Another Day Another ‘Agonizing Reappraisal’?
The history of U.S. NATO policy is littered with episodes like those witnessed this summer, at least in type if not intensity. Frustrated in 1953 with French foot dragging on the development of an integrated European Defense Community (EDC) that would lessen dependency on the U.S., Secretary of State John Foster Dulles warned that the failure of EDC would “compel an agonizing reappraisal of basic United States policy” toward Western Europe. President Dwight Eisenhower believed such statements to be necessary “shock treatment” for the Europeans, a means of getting them to invest in European defense sufficient to create in Europe “a third great power bloc” so the U.S. could “sit back and relax somewhat.” However, Eisenhower was reticent to push shock treatment too far, repeatedly reassuring Europe that “the obligations which the United States has assumed under the [North Atlantic] Treaty will be honored.” In the end, France refused to ratify the EDC plan over concerns of a rearmed West Germany. No U.S. agonizing reappraisal took place, and West Germany was ultimately integrated into the U.S.-led NATO Alliance.

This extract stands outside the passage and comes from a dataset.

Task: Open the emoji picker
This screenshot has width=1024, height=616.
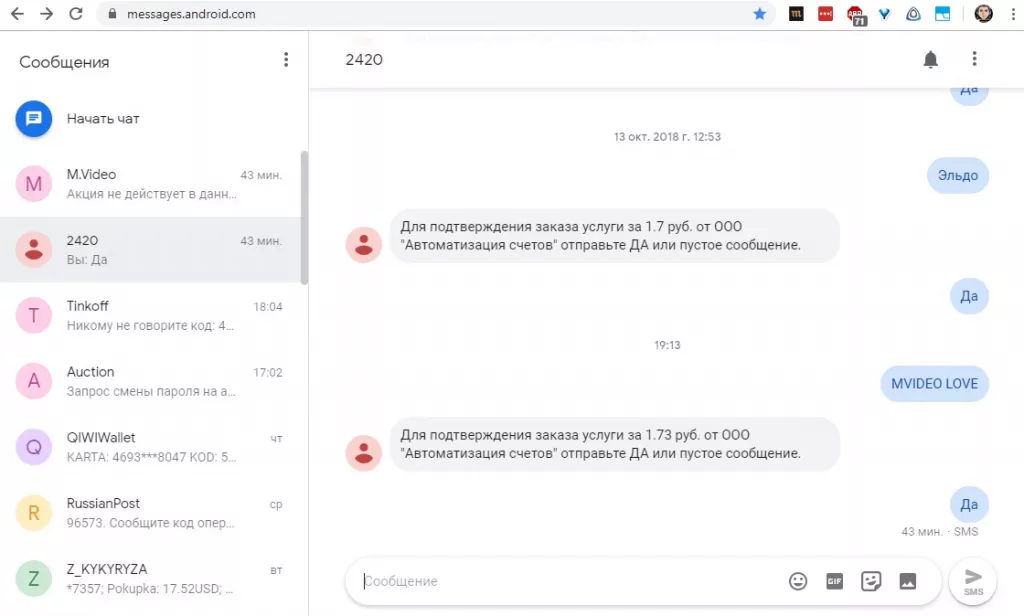Action: [x=798, y=581]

This pressure and fallback pattern was far from unique in NATO history or even the first decade of the Alliance. In a less-public earlier episode, Wallace Thies describes how Dwight Eisenhower, as Supreme Allied Commander Europe (SACEUR), presided over an effort to determine the number of forces NATO would have available in the event of a Soviet attack. When the forces pledged to that effort were judged grossly insufficient to defend Europe from a full Soviet onslaught, NATO went back to the Allies for a more robust commitment, at which the U.S. initially demurred. Fearing that the lack of additional U.S. force commitments would weaken European resolve to oppose the Soviet Union, Eisenhower requested and received a far larger full mobilization estimate of U.S. support which assuaged the Allies’ concerns. As with Secretary Dulles’s later threat of an agonizing reappraisal, the U.S. would only test the bonds of transatlantic unity so far, in order to extract greater defense commitments from allies.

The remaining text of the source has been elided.